▶ Description of the task
Whatever appears in the records apart from pictures must be reproduced exactly.

▶ Collected data entries
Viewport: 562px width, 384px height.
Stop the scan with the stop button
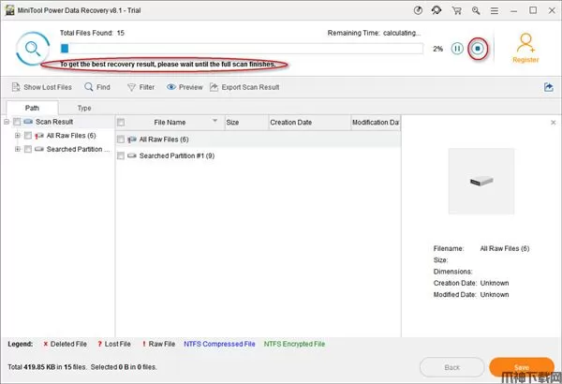(x=478, y=48)
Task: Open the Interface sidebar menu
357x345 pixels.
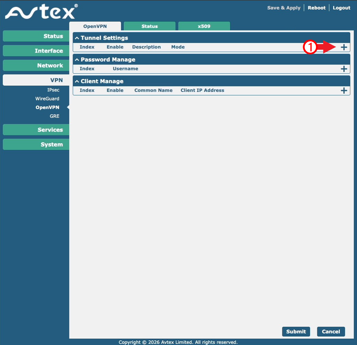Action: [x=36, y=51]
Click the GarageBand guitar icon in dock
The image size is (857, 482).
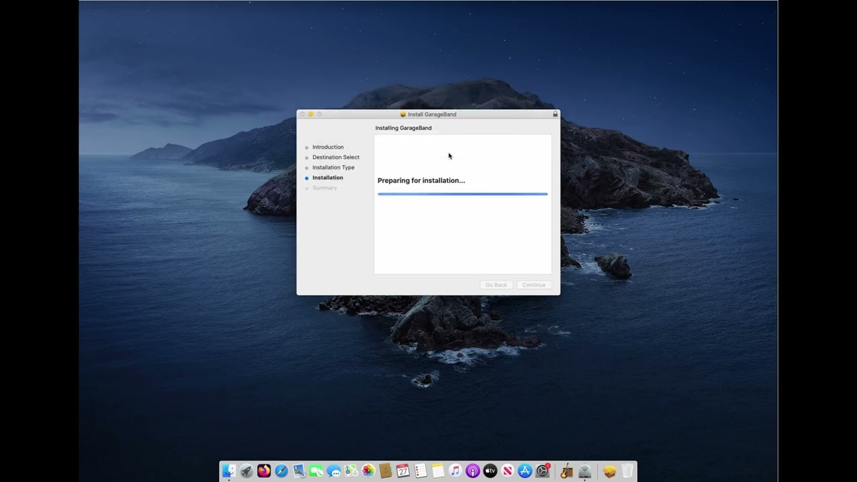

▶ Output of the exercise
Viewport: 562px width, 384px height.
Stop the scan with the stop button
(x=478, y=48)
Task: Open the Interface sidebar menu
357x345 pixels.
Action: [x=36, y=51]
Click the GarageBand guitar icon in dock
The image size is (857, 482).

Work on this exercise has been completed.